** Data supplied follows **
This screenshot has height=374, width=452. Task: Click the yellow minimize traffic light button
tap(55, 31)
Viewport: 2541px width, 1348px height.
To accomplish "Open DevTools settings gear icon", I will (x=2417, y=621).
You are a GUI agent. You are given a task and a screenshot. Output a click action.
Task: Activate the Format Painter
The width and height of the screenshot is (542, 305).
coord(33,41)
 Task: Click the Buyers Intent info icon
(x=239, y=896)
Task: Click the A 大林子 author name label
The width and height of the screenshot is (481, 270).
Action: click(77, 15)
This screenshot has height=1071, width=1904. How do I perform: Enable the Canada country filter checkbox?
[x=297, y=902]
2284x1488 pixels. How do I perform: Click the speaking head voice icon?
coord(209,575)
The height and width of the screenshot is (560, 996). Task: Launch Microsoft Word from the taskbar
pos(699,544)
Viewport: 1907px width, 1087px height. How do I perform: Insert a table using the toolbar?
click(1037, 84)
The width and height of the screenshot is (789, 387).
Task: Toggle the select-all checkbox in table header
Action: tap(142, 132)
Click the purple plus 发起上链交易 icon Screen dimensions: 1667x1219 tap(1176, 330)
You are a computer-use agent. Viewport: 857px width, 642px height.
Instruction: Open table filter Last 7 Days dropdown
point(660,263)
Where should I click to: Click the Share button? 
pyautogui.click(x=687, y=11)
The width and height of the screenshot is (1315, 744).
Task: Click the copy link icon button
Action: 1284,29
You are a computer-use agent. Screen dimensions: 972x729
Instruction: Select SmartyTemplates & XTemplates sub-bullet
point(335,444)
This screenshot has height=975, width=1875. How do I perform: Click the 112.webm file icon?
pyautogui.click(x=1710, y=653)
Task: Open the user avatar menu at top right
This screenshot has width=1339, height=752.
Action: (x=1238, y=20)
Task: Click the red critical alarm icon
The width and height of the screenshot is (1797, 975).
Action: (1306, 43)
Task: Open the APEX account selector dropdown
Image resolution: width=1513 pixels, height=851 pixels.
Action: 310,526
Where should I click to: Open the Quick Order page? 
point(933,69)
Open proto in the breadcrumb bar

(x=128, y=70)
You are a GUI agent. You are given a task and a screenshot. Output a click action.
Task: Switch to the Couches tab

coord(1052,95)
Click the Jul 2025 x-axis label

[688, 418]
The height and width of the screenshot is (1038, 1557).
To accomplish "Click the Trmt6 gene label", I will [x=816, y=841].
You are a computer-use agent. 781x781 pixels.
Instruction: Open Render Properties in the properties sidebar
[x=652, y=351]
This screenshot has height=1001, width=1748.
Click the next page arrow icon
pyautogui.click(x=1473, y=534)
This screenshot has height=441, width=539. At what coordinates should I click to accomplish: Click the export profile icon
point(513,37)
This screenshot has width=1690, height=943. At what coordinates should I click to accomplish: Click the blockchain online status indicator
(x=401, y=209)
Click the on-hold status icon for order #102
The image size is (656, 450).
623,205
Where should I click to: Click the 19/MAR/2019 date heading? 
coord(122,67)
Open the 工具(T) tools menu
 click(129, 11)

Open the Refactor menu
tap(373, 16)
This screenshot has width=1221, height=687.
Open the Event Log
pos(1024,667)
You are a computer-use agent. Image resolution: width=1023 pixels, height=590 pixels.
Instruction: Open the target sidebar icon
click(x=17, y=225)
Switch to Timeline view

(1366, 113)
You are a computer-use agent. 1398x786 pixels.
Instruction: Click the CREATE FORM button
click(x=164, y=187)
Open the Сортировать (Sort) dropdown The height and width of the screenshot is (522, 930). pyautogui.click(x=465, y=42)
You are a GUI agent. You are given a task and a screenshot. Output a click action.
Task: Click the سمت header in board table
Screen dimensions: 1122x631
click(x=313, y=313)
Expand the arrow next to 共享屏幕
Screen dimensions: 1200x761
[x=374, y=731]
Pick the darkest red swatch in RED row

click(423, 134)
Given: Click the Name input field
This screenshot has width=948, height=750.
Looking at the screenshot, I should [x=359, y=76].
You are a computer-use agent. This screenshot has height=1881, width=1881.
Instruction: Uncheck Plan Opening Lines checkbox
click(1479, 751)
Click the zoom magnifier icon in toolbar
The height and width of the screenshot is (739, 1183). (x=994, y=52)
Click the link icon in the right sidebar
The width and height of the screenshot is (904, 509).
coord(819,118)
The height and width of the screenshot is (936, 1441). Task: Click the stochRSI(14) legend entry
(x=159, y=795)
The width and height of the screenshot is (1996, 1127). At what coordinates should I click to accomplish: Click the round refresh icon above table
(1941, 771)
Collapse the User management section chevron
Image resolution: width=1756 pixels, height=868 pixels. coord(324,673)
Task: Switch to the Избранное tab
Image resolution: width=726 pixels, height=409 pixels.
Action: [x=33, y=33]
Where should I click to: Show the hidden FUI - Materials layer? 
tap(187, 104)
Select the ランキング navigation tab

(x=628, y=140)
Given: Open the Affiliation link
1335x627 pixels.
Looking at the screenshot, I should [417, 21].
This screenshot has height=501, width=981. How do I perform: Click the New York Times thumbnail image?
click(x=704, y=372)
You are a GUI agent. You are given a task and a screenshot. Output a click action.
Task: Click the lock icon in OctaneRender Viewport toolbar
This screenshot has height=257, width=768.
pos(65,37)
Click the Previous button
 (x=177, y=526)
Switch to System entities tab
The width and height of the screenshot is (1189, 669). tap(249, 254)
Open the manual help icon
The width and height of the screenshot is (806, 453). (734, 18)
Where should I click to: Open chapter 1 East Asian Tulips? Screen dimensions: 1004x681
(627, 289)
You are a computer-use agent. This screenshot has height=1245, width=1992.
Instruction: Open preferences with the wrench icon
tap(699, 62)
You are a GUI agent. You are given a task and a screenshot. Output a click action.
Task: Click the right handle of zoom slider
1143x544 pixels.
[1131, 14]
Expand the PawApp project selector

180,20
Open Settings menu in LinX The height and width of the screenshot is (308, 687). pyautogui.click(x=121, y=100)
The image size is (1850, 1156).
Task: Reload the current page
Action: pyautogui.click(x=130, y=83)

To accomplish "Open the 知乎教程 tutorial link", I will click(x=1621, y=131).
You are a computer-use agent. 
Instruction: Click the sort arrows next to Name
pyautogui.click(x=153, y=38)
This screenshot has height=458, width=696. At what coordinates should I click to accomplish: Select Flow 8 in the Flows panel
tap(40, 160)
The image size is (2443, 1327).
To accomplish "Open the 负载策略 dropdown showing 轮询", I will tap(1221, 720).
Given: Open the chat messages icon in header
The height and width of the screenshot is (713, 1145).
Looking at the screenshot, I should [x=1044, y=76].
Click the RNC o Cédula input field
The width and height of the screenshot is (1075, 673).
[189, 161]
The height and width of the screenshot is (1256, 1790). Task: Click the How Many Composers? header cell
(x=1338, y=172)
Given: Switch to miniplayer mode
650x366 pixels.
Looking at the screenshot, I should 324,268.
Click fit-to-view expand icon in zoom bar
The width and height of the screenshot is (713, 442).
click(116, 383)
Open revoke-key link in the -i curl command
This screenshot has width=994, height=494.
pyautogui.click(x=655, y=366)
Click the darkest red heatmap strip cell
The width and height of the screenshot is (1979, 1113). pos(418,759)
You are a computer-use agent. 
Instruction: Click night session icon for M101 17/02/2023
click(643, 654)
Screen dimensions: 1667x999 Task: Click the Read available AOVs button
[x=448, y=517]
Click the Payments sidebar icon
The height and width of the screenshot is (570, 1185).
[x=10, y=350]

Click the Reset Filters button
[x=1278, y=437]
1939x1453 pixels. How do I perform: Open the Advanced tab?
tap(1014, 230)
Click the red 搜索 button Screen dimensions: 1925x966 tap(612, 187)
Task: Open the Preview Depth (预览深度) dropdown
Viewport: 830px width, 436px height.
** End of Data supplied **
# Directions:
Give back precisely the lines above that start at the line containing "Open the Event Log" and end at the line containing "Expand the arrow next to 共享屏幕", inclusive. No other lines belong in the output.

# Result:
Open the Event Log
pos(1024,667)
You are a computer-use agent. Image resolution: width=1023 pixels, height=590 pixels.
Instruction: Open the target sidebar icon
click(x=17, y=225)
Switch to Timeline view

(1366, 113)
You are a computer-use agent. 1398x786 pixels.
Instruction: Click the CREATE FORM button
click(x=164, y=187)
Open the Сортировать (Sort) dropdown The height and width of the screenshot is (522, 930). pyautogui.click(x=465, y=42)
You are a GUI agent. You are given a task and a screenshot. Output a click action.
Task: Click the سمت header in board table
Screen dimensions: 1122x631
click(x=313, y=313)
Expand the arrow next to 共享屏幕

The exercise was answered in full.